The only reasonable objection to this argument which I have heard is to dispute whether inputs have
a stochastic nature.

So, say you build a railway locomotive control system. The piece of track the locomotive runs on has
a fixed architecture, so the argument would run that the behavior of the locomotive is more or less
determined within certain parameters (whether signal X is red or green) and does not have a
stochastic nature. But various parameters such as the condition of the track, the nature of the load
on the locomotive, and other environmental conditions such as wind speed and weather (icy track, or
dry track, and when icy where the ice is) make it practically all but impossible to predict the
inputs to the control system. Besides, at design time the design does not involve designing to the
specific route the locomotive will run on. The designer is ignorant of the application. So the
inputs to the control system as known at design time have a stochastic nature if you are a Bayesian.

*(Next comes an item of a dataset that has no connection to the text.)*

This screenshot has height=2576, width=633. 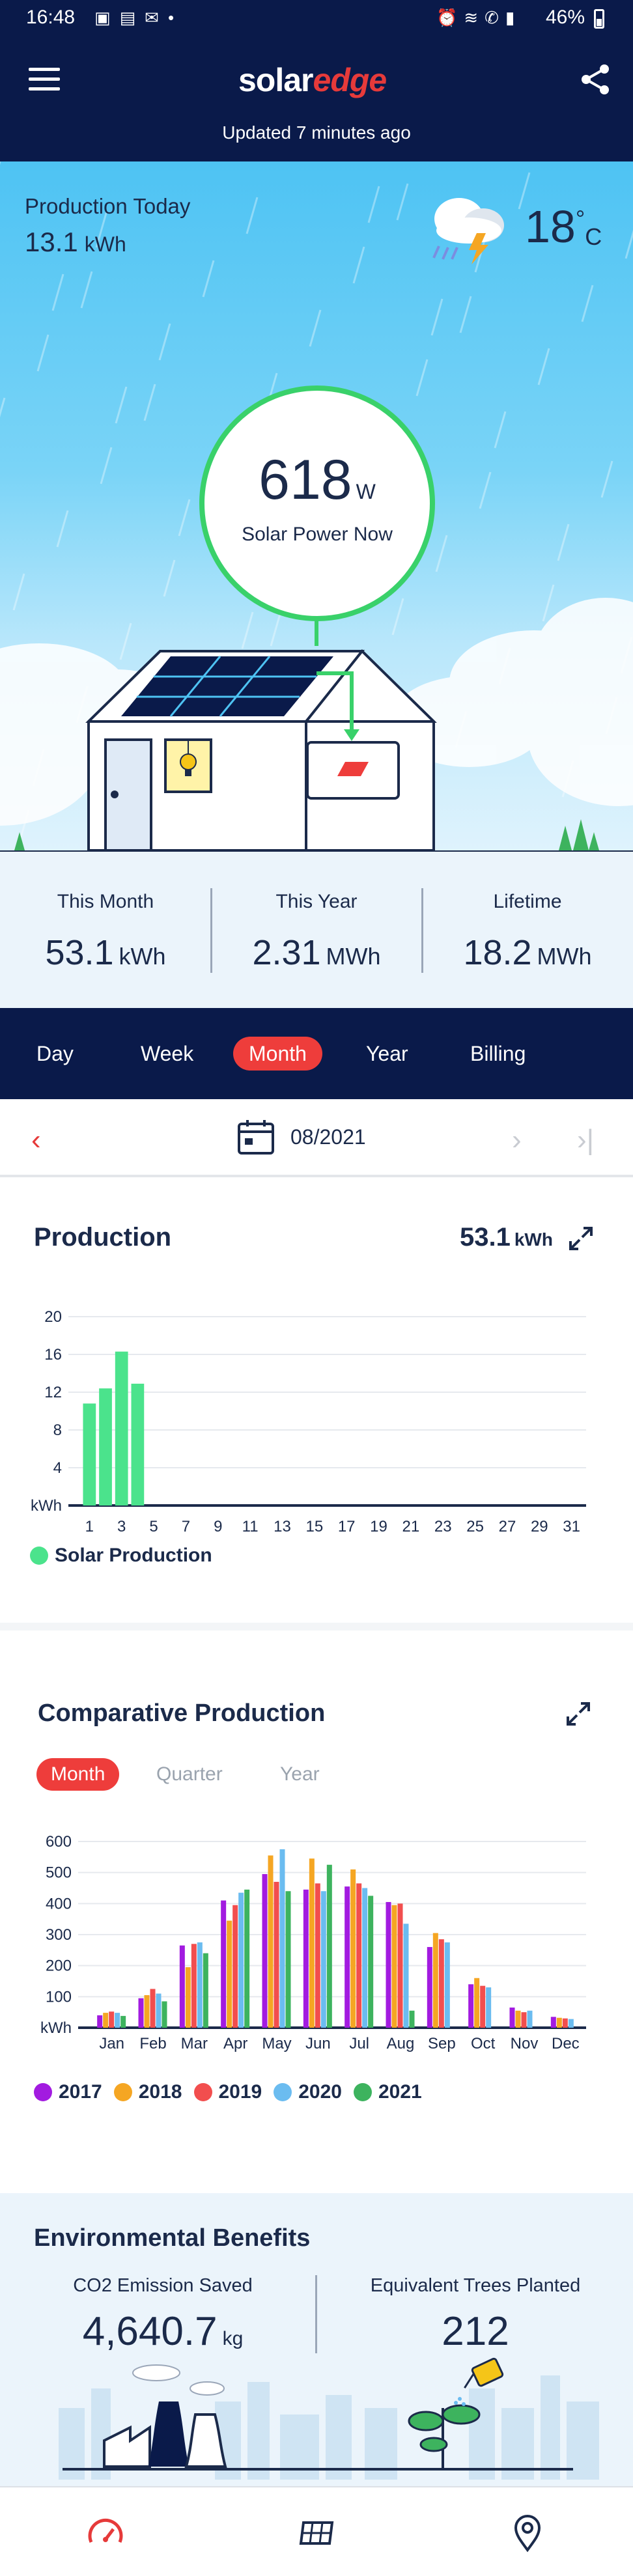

I would like to remark here, again, on a couple of incoherences in IEC 61508 and "derivative"
standards.

Something which executes a safety function must consist of both HW and SW, because SW alone cannot
take action. A HW-SW element which executes a safety function is assigned a reliability goal, which
is mostly encapsulated in the SIL. These reliability goals are the safety requirements. A
reliability goal is expressed in terms of probability of function failure per demand, or per unit
time. Suppose that the correct functioning of the HW-SW element E is functionally dependent on the
correct functioning of its SW S (which for most actuators it is). The standard requires one
demonstrates that the reliability is attained (that the safety requirement is fulfilled).

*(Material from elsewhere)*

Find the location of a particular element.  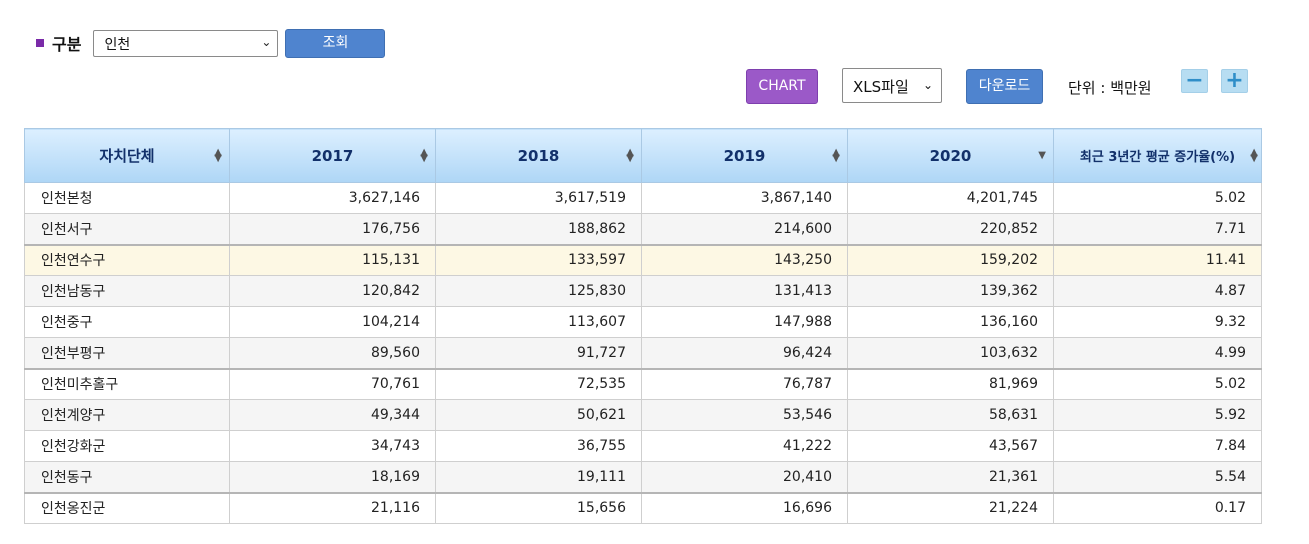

How this is actually done must be something like the following.

We assume as above that the element E deterministically transforms its inputs. We define the
function CorrE as above. Given a distribution of inputs Distr(I), then the probability that E
functions correctly is given by
(Integral over Distr(I) of the function CorrE(I)) divided by (Integral over Distr(I) of the constant
1).

Notice that the probability of correct functioning, the safety requirement as laid down by IEC
61508, is dependent on Distr(I). Change Distr(I) and one can usually expect the probability to
change. (For example, let Distr(I) be the Dirac Delta function on one incorrect input. Then the
probability that E functions correctly is 0.)

Yet in IEC 61508, and everywhere else, Distr(I) is not mentioned. Not once.

This is incoherent.

One could fix it, maybe, by just assuming the uniform distribution on all inputs, by default. Or the
normal distribution. There may be reasons for this, but it is worth pointing out that Distr(I) in
real applications is almost never uniform or normal. If there is a distribution D for which it can
be argued that the real-world input distribution "almost always approximates D" then one could
choose D as the default instead.

The second incoherence is as follows. If the SW does not attain the safety requirement, then E does
not attain the safety requirement, under a certain plausible assumption, namely that if CorrS(I) =
0, then CorrE(I) is almost always 0. (That is, the HW may sometimes fortuitously compensate for
incorrect SW behavior, but mostly not.) Then in order for E to fulfil the safety requirement, it
must be the case that

(Integral over Distr(I) of the function CorrS(I)) divided by (Integral over Distr(I) of the constant
1) GEQ (Integral over Distr(I) of the function CorrE(I)) divided by (Integral over Distr(I) of the
constant 1)- epsilon

(epsilon is there to instantiate the "almost" part of the assumption).

So, since the safety requirement on E has a probabilistic calculation as a component, so must the
inherited safety requirement on S.

Yet there is no requirement in IEC 61508 to substantiate that inherited safety requirement on S. The
only condition on software safety requirements is the techniques which are recommended to be used
during development of S.

In particular, if you don't think that the execution of SW can have a stochastic nature, such as
Jean-Louis, you are thereby committed to the view that IEC 61508 and its derivates are inherently
incoherent. It must be a difficult world to live in ......

PBL

Prof. Peter Bernard Ladkin, Faculty of Technology, University of Bielefeld, 33594 Bielefeld, Germany
Je suis Charlie
Tel+msg +49 (0)521 880 7319  www.rvs.uni-bielefeld.de